5 hours ago, dove694 said:

Because you seem to think that nobody else has any valid arguments

Let's avoid hyperbole. I agreed with @natureboy's assessment of about 67, and it matched up with what Dave told me in our discussion. It matched up too with what I've seen from PGA Tour and Web.com guys playing random courses as well as guys trying to Monday qualify (which is not done on the tournament course, just a nearby course).

5 hours ago, dove694 said:

No way he'd shoot that now.

It's also one data point, so if it's okay with you, I'm giving it the weight of one more data point. He shot 68 twice, but he averaged 69.25. Did he win? Finish in the top half? It's clearly also not a course he was seeing for the first time. What was the course rating?

Look, guys, going from an 18 handicap to a 9 is significantly easier than going from a 9 to a 0. But that level keeps increasing: going from a 0 to a +1 is tougher than going from a 1 to a 0, and right on down the line. It's not linear, and so while I appreciate how darn good PGA Tour players are, at the end of the day, the limiting factor is still that the hole is really small, and if you give anyone a 360-yard hole, they're probably going to make a 4. Not 18 of them, but the average will be 4.

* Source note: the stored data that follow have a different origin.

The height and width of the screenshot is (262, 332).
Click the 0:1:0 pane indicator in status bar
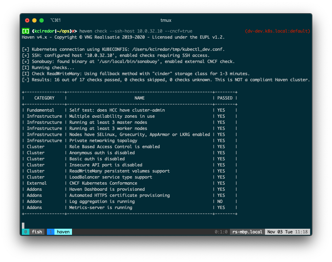point(221,232)

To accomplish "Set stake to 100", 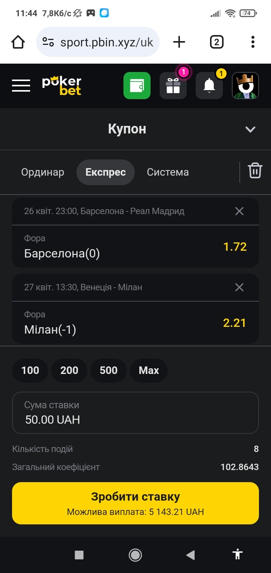I will [x=30, y=370].
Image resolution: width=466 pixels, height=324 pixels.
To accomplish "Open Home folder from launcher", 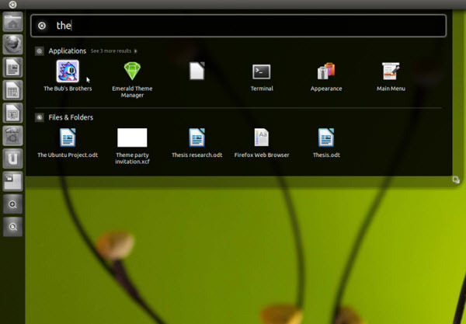I will (x=12, y=23).
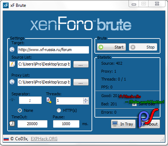Click the globe icon beside Target field
Screen dimensions: 168x146
(x=12, y=50)
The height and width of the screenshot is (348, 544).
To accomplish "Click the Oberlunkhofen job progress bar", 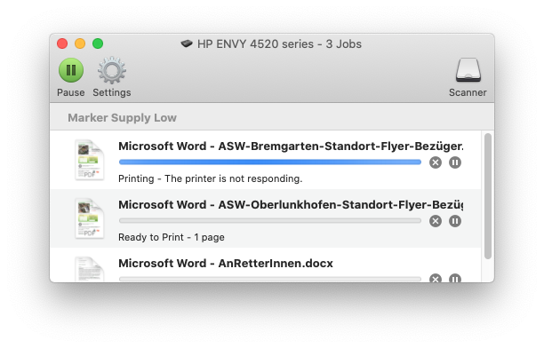I will (x=270, y=220).
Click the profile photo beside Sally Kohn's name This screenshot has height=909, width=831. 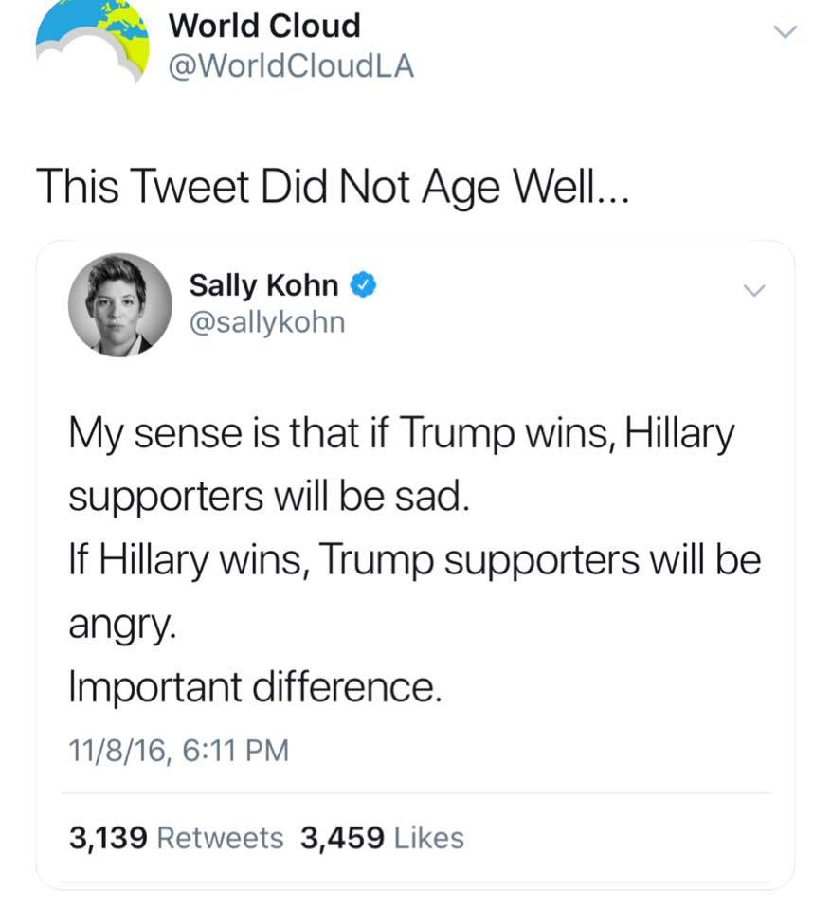[x=120, y=304]
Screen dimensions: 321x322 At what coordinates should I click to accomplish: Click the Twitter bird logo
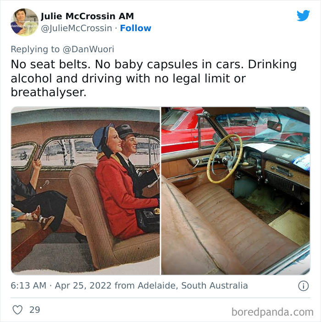pos(303,16)
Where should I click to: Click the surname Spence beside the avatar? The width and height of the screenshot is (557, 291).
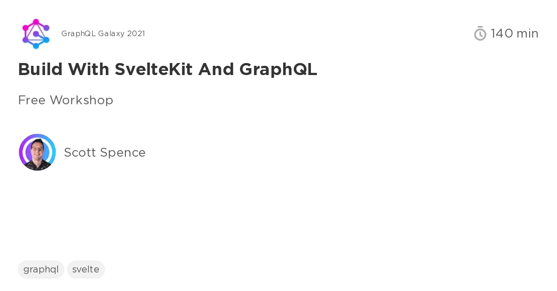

360 yards = 6480, and if a PGA Tour pro scores 3.92, that's only a score of 70.56. Now, that's on a PGA Tour setup, which often has a course rating of about 75 or 76… but you have to balance that against a few things:

  • That 75 or 76 CR is not based on a course playing only 6480 yards.
  • That 75 or 76 CR is based on thicker rough, faster greens, etc. But also on better conditions: consistent bunkers and fairways and greens, decent lies around the greens, etc.

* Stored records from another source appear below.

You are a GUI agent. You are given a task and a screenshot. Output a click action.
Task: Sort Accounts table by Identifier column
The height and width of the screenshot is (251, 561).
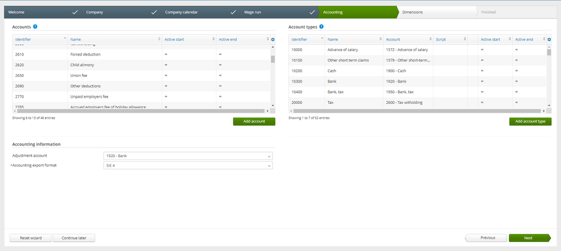tap(40, 39)
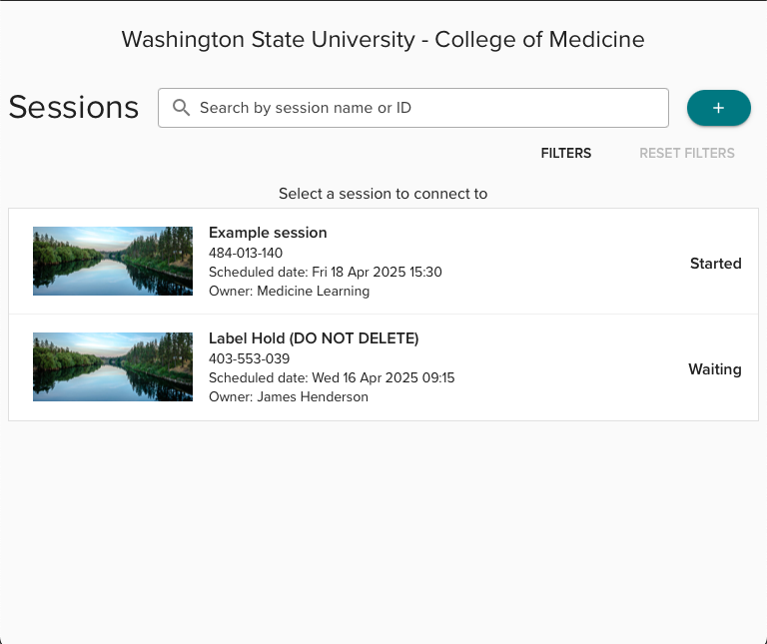This screenshot has height=644, width=767.
Task: Click the Sessions heading
Action: tap(74, 107)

If you think those two things balance out, you again conclude that a PGA Tour player shoots about 4 or 5 below the course rating.

What few people are publishing here are their course's course ratings. I've played three courses in the last few days, and each has a course rating above 73, despite not being super long. (One will actually host the Web.com tour in July). Oh, that course, btw… the low score each day would be around 66, typically. The average would be 70 or so. And they weren't seen the course for the first time.

1 hour ago, RandallT said:

I've been around a bit, and I'll say that as long as people stick with arguments that are based on logic, data, and common sense that Erik truly enjoys the back and forth of debate. Challenging opinions and looking at things in a new light is valued here- even if it's done in a somewhat rough and tumble style at times. Erik doesn't really like "yes men," and he wants vigorous debate, or where's the fun?

Yes, come at the discussion with facts. Don't come at me with stuff like:

On May 24, 2016 at 9:10 PM, dove694 said:

Put a wedge in their hands and it's almost automatic. 6600 yards = lots of wedges.

I can - and usually will unless someone else beats me to it - turn to statistics on things like that.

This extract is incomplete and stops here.